WJIF
- Opp, Alabama; United States;
- Broadcast area: Enterprise, Alabama
- Frequency: 91.9 MHz

Programming
- Format: Religious

Ownership
- Owner: Opp Educational Broadcasting Foundation

History
- First air date: 1986
- Call sign meaning: Where Joy Is Found

Technical information
- Licensing authority: FCC
- Facility ID: 50392
- Class: A
- ERP: 380 watts
- HAAT: 50 meters (164 feet)
- Transmitter coordinates: 31°15′50″N 86°13′26″W﻿ / ﻿31.26389°N 86.22389°W

Links
- Public license information: Public file; LMS;
- Webcast: Shoutcast

= WJIF =

WJIF (91.9 FM) is a radio station licensed to serve Opp, Alabama, United States. The station is owned by Opp Educational Broadcasting Foundation.

WJIF broadcasts a religious radio format.

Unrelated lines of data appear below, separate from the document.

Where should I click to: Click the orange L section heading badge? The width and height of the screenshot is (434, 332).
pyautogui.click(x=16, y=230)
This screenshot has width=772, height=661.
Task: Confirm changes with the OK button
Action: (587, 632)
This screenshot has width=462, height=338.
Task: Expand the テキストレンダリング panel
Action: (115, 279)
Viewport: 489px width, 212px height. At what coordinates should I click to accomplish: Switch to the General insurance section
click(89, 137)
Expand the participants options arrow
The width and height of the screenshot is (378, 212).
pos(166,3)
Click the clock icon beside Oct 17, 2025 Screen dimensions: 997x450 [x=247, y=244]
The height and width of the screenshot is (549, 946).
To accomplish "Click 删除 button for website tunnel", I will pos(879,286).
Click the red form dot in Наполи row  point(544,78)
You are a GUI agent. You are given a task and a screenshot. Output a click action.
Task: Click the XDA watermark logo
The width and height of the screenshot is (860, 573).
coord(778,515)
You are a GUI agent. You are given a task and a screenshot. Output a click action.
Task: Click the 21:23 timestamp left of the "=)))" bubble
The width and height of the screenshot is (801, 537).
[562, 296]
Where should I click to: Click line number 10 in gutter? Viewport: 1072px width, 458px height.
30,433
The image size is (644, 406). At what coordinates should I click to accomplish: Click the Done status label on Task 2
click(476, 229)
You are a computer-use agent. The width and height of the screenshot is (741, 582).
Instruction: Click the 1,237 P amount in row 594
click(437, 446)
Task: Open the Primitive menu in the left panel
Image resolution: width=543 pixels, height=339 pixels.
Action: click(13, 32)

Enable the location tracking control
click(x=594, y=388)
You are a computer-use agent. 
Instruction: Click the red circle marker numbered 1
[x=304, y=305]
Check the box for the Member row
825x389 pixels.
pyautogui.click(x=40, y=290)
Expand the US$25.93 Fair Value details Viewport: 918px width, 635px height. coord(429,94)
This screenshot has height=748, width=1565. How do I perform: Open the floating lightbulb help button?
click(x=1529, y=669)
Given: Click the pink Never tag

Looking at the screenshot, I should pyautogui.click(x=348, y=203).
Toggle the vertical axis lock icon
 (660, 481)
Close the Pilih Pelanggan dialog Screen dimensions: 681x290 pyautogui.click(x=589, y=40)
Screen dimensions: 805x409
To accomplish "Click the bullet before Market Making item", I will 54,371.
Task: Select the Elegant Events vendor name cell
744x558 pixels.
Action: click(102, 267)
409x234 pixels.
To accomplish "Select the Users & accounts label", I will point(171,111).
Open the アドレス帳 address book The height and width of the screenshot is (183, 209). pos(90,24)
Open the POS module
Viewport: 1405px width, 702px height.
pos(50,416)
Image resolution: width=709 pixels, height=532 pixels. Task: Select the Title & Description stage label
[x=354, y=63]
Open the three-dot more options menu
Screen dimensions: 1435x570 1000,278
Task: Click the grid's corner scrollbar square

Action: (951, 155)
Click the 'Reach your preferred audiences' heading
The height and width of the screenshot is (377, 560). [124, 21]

In September 2009, WJIF was fined $19,000 by the FCC for failing to maintain EAS equipment and conduct tests of the emergency system, as well as for failing to reply to the commission.

==History==
This station received its original construction permit from the Federal Communications Commission on March 25, 1985. The new station was assigned the call letters WJIF by the FCC on July 1, 1985. WJIF received its license to cover from the FCC on August 17, 1987.